Exercise inputs below:

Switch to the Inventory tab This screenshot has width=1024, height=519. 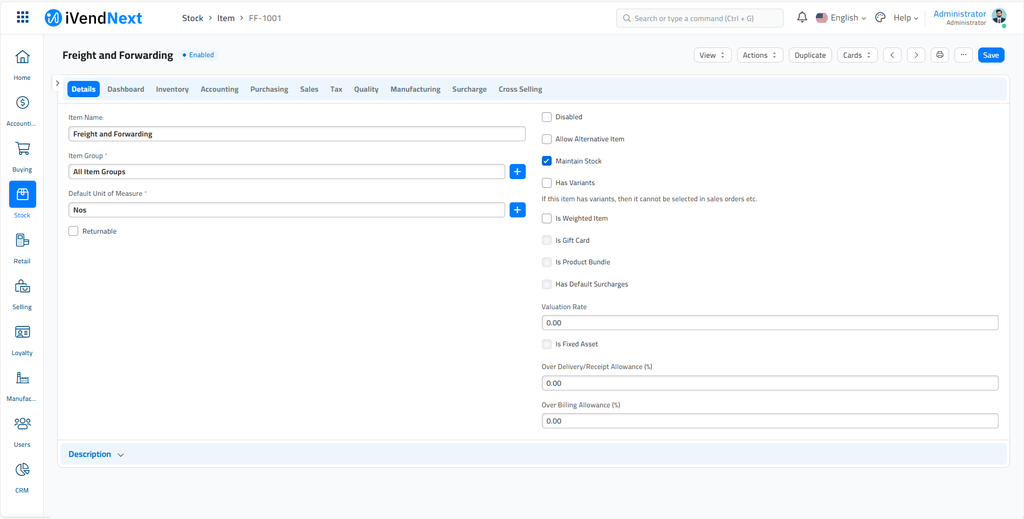pos(172,89)
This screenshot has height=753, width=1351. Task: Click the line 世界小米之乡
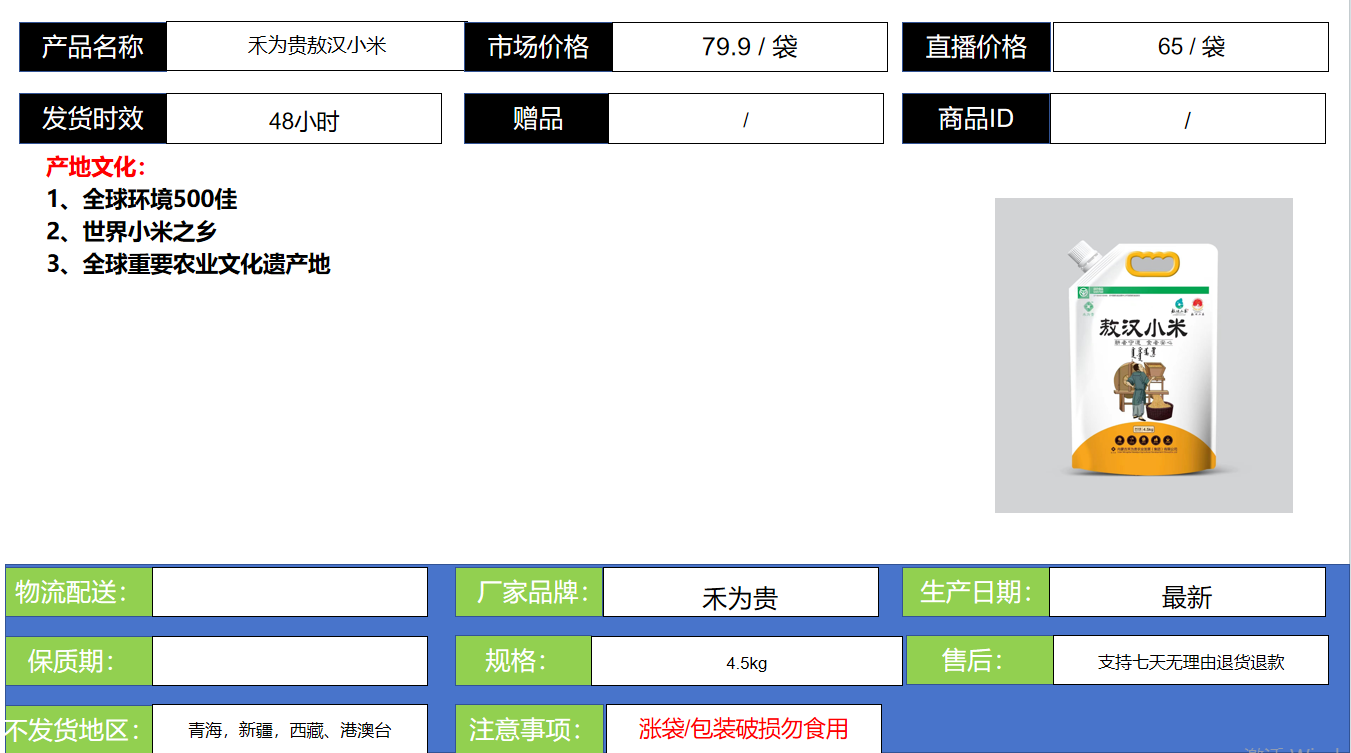[x=132, y=231]
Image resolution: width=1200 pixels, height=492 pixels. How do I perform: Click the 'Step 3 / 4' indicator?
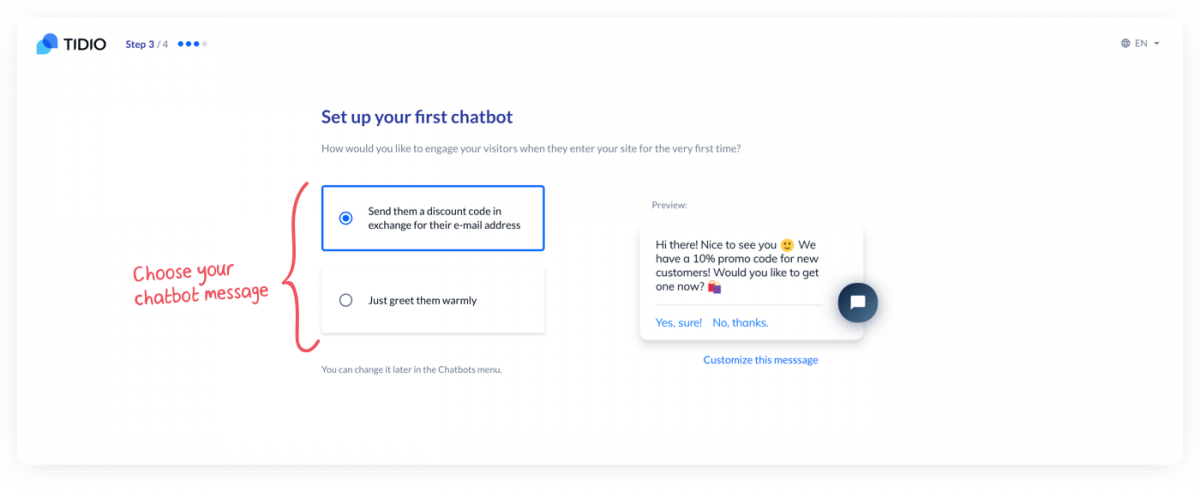pos(147,44)
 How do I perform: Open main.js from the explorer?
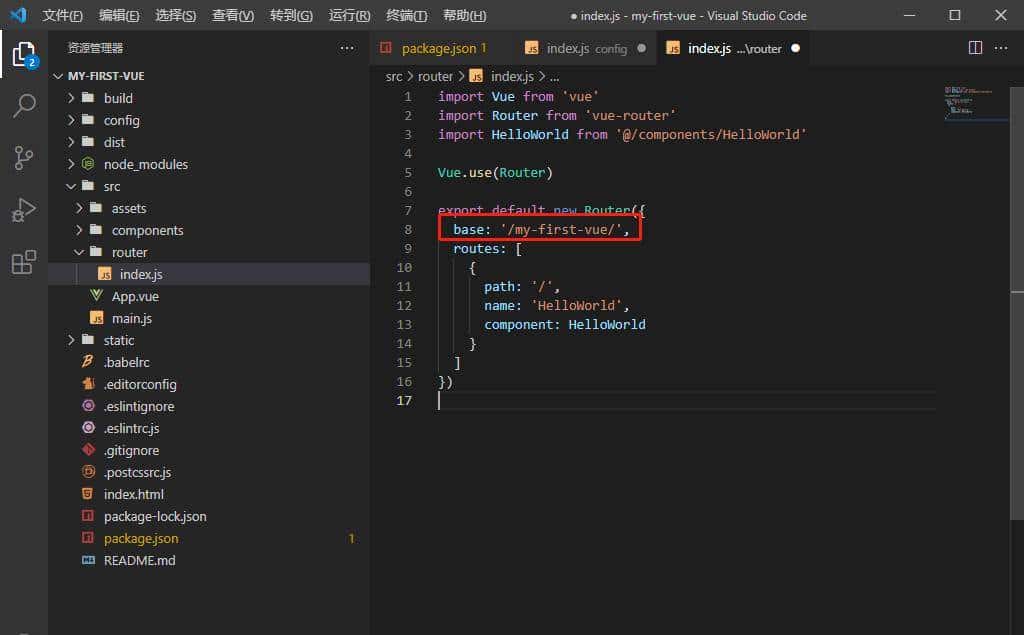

End of Exercise inputs.

▸ **Your assignment**:
Your reply should consist solely of the lines from the one containing "Image resolution: width=1200" through the last line of the material, reproduced exactly and without pictures.

▸ **Response to this task**:
Image resolution: width=1200 pixels, height=492 pixels. How do I perform: Click the 'Step 3 / 4' indicator?
pos(147,44)
 How do I perform: Open main.js from the explorer?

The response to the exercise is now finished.